### Record extracts
┌────────
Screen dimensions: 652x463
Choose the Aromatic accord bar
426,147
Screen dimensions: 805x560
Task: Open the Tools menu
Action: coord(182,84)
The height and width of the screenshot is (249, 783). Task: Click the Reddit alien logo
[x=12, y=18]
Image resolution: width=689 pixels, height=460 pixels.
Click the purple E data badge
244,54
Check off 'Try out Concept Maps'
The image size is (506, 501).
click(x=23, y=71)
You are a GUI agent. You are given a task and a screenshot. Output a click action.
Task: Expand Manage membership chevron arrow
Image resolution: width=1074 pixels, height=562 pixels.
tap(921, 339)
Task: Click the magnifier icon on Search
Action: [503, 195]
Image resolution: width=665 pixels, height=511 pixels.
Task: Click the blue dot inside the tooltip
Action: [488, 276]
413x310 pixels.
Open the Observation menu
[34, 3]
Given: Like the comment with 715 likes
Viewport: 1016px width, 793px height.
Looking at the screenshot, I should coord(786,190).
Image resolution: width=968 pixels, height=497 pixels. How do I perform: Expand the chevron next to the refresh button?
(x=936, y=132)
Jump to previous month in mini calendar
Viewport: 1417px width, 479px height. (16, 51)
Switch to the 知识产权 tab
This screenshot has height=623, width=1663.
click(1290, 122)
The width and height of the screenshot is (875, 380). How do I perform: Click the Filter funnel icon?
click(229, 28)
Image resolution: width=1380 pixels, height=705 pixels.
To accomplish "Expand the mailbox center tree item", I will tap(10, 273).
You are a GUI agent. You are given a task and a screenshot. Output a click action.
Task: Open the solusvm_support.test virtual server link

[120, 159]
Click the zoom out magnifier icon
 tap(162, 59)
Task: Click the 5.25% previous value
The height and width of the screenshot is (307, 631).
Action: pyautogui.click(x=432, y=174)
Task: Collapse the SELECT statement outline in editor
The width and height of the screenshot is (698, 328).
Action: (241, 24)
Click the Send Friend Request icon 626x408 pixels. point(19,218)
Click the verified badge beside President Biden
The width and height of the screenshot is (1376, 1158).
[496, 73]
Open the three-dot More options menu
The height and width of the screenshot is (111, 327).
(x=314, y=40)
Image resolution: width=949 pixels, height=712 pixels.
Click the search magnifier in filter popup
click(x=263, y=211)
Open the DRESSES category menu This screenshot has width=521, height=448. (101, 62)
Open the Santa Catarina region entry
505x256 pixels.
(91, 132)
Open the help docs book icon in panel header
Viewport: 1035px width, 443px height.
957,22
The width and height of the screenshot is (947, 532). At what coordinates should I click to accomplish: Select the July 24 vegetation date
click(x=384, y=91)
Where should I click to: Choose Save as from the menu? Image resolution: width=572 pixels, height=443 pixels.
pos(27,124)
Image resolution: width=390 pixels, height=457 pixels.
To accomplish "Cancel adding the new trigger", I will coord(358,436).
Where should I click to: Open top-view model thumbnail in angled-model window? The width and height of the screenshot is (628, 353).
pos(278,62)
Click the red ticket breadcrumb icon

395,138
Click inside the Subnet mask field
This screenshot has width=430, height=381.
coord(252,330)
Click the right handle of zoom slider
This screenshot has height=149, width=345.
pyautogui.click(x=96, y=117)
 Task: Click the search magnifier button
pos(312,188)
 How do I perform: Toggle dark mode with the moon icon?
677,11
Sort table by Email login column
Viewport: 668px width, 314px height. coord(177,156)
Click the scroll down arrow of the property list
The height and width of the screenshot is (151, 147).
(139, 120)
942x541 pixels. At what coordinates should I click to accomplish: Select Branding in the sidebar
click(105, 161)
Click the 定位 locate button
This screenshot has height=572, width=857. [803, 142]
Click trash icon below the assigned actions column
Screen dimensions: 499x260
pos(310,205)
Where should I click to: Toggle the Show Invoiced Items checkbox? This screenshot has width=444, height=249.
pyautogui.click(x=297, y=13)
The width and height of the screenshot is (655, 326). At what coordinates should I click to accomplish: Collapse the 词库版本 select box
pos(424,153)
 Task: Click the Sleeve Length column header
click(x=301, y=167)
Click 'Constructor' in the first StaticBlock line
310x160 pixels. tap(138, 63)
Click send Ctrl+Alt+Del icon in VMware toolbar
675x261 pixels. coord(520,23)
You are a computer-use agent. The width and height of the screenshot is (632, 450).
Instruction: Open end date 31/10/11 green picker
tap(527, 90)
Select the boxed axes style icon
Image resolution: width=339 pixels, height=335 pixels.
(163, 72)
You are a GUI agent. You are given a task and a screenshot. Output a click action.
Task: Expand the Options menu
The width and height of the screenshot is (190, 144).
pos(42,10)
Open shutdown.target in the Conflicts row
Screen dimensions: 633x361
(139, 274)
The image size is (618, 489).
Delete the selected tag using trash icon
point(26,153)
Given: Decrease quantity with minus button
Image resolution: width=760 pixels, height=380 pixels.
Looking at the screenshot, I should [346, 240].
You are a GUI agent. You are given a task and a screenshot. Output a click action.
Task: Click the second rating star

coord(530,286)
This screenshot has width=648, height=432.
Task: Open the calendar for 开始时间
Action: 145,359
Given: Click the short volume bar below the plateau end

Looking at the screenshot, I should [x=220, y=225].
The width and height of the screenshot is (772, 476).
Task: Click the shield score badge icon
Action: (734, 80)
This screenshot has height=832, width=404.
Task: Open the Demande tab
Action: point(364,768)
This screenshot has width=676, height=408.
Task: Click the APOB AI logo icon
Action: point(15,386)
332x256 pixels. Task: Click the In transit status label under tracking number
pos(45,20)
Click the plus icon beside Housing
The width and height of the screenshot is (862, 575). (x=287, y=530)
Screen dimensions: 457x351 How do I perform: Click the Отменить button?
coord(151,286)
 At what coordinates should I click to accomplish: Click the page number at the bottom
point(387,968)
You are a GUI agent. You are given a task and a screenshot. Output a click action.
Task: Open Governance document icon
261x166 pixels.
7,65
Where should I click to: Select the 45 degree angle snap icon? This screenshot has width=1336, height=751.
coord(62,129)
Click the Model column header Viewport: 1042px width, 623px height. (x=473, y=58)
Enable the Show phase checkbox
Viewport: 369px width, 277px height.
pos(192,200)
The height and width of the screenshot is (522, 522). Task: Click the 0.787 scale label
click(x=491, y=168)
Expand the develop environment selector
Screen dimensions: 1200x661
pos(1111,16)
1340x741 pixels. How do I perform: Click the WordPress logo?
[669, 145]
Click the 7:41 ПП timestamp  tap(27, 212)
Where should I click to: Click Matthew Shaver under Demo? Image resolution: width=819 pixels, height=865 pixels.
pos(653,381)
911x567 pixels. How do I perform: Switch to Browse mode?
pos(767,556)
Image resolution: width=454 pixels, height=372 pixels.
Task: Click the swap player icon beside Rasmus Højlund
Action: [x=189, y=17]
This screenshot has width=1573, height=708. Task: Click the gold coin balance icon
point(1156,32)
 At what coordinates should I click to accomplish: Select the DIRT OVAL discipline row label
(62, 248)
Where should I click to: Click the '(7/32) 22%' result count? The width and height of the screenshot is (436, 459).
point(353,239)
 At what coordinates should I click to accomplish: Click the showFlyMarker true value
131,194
└────────
### Challenge
Rewrite the listing above, substituting "How can I do" for every "How do I perform" and leaving everything else unchanged.

### Exercise response
Screen dimensions: 652x463
Choose the Aromatic accord bar
426,147
Screen dimensions: 805x560
Task: Open the Tools menu
Action: coord(182,84)
The height and width of the screenshot is (249, 783). Task: Click the Reddit alien logo
[x=12, y=18]
Image resolution: width=689 pixels, height=460 pixels.
Click the purple E data badge
244,54
Check off 'Try out Concept Maps'
The image size is (506, 501).
click(x=23, y=71)
You are a GUI agent. You are given a task and a screenshot. Output a click action.
Task: Expand Manage membership chevron arrow
Image resolution: width=1074 pixels, height=562 pixels.
tap(921, 339)
Task: Click the magnifier icon on Search
Action: [503, 195]
Image resolution: width=665 pixels, height=511 pixels.
Task: Click the blue dot inside the tooltip
Action: [488, 276]
413x310 pixels.
Open the Observation menu
[34, 3]
Given: Like the comment with 715 likes
Viewport: 1016px width, 793px height.
Looking at the screenshot, I should coord(786,190).
Image resolution: width=968 pixels, height=497 pixels. How can I do: Expand the chevron next to the refresh button?
(x=936, y=132)
Jump to previous month in mini calendar
Viewport: 1417px width, 479px height. (16, 51)
Switch to the 知识产权 tab
This screenshot has height=623, width=1663.
click(1290, 122)
The width and height of the screenshot is (875, 380). How can I do: Click the Filter funnel icon?
click(229, 28)
Image resolution: width=1380 pixels, height=705 pixels.
To accomplish "Expand the mailbox center tree item", I will tap(10, 273).
You are a GUI agent. You are given a task and a screenshot. Output a click action.
Task: Open the solusvm_support.test virtual server link

[120, 159]
Click the zoom out magnifier icon
 tap(162, 59)
Task: Click the 5.25% previous value
The height and width of the screenshot is (307, 631).
Action: pyautogui.click(x=432, y=174)
Task: Collapse the SELECT statement outline in editor
The width and height of the screenshot is (698, 328).
Action: (241, 24)
Click the Send Friend Request icon 626x408 pixels. point(19,218)
Click the verified badge beside President Biden
The width and height of the screenshot is (1376, 1158).
[496, 73]
Open the three-dot More options menu
The height and width of the screenshot is (111, 327).
(x=314, y=40)
Image resolution: width=949 pixels, height=712 pixels.
Click the search magnifier in filter popup
click(x=263, y=211)
Open the DRESSES category menu This screenshot has width=521, height=448. (101, 62)
Open the Santa Catarina region entry
505x256 pixels.
(91, 132)
Open the help docs book icon in panel header
Viewport: 1035px width, 443px height.
957,22
The width and height of the screenshot is (947, 532). At what coordinates should I click to accomplish: Select the July 24 vegetation date
click(x=384, y=91)
Where should I click to: Choose Save as from the menu? Image resolution: width=572 pixels, height=443 pixels.
pos(27,124)
Image resolution: width=390 pixels, height=457 pixels.
To accomplish "Cancel adding the new trigger", I will coord(358,436).
Where should I click to: Open top-view model thumbnail in angled-model window? The width and height of the screenshot is (628, 353).
pos(278,62)
Click the red ticket breadcrumb icon

395,138
Click inside the Subnet mask field
This screenshot has width=430, height=381.
coord(252,330)
Click the right handle of zoom slider
This screenshot has height=149, width=345.
pyautogui.click(x=96, y=117)
 Task: Click the search magnifier button
pos(312,188)
 How can I do: Toggle dark mode with the moon icon?
677,11
Sort table by Email login column
Viewport: 668px width, 314px height. coord(177,156)
Click the scroll down arrow of the property list
The height and width of the screenshot is (151, 147).
(139, 120)
942x541 pixels. At what coordinates should I click to accomplish: Select Branding in the sidebar
click(105, 161)
Click the 定位 locate button
This screenshot has height=572, width=857. [803, 142]
Click trash icon below the assigned actions column
Screen dimensions: 499x260
pos(310,205)
Where should I click to: Toggle the Show Invoiced Items checkbox? This screenshot has width=444, height=249.
pyautogui.click(x=297, y=13)
The width and height of the screenshot is (655, 326). At what coordinates should I click to accomplish: Collapse the 词库版本 select box
pos(424,153)
 Task: Click the Sleeve Length column header
click(x=301, y=167)
Click 'Constructor' in the first StaticBlock line
310x160 pixels. tap(138, 63)
Click send Ctrl+Alt+Del icon in VMware toolbar
675x261 pixels. coord(520,23)
You are a computer-use agent. The width and height of the screenshot is (632, 450).
Instruction: Open end date 31/10/11 green picker
tap(527, 90)
Select the boxed axes style icon
Image resolution: width=339 pixels, height=335 pixels.
(163, 72)
You are a GUI agent. You are given a task and a screenshot. Output a click action.
Task: Expand the Options menu
The width and height of the screenshot is (190, 144).
pos(42,10)
Open shutdown.target in the Conflicts row
Screen dimensions: 633x361
(139, 274)
The image size is (618, 489).
Delete the selected tag using trash icon
point(26,153)
Given: Decrease quantity with minus button
Image resolution: width=760 pixels, height=380 pixels.
Looking at the screenshot, I should [346, 240].
You are a GUI agent. You are given a task and a screenshot. Output a click action.
Task: Click the second rating star

coord(530,286)
This screenshot has width=648, height=432.
Task: Open the calendar for 开始时间
Action: 145,359
Given: Click the short volume bar below the plateau end

Looking at the screenshot, I should [x=220, y=225].
The width and height of the screenshot is (772, 476).
Task: Click the shield score badge icon
Action: (734, 80)
This screenshot has height=832, width=404.
Task: Open the Demande tab
Action: point(364,768)
This screenshot has width=676, height=408.
Task: Click the APOB AI logo icon
Action: point(15,386)
332x256 pixels. Task: Click the In transit status label under tracking number
pos(45,20)
Click the plus icon beside Housing
The width and height of the screenshot is (862, 575). (x=287, y=530)
Screen dimensions: 457x351 How can I do: Click the Отменить button?
coord(151,286)
 At what coordinates should I click to accomplish: Click the page number at the bottom
point(387,968)
You are a GUI agent. You are given a task and a screenshot. Output a click action.
Task: Open Governance document icon
261x166 pixels.
7,65
Where should I click to: Select the 45 degree angle snap icon? This screenshot has width=1336, height=751.
coord(62,129)
Click the Model column header Viewport: 1042px width, 623px height. (x=473, y=58)
Enable the Show phase checkbox
Viewport: 369px width, 277px height.
pos(192,200)
The height and width of the screenshot is (522, 522). Task: Click the 0.787 scale label
click(x=491, y=168)
Expand the develop environment selector
Screen dimensions: 1200x661
pos(1111,16)
1340x741 pixels. How can I do: Click the WordPress logo?
[669, 145]
Click the 7:41 ПП timestamp  tap(27, 212)
Where should I click to: Click Matthew Shaver under Demo? Image resolution: width=819 pixels, height=865 pixels.
pos(653,381)
911x567 pixels. How can I do: Switch to Browse mode?
pos(767,556)
Image resolution: width=454 pixels, height=372 pixels.
Task: Click the swap player icon beside Rasmus Højlund
Action: [x=189, y=17]
This screenshot has width=1573, height=708. Task: Click the gold coin balance icon
point(1156,32)
 At what coordinates should I click to accomplish: Select the DIRT OVAL discipline row label
(62, 248)
Where should I click to: Click the '(7/32) 22%' result count? The width and height of the screenshot is (436, 459).
point(353,239)
 At what coordinates should I click to accomplish: Click the showFlyMarker true value
131,194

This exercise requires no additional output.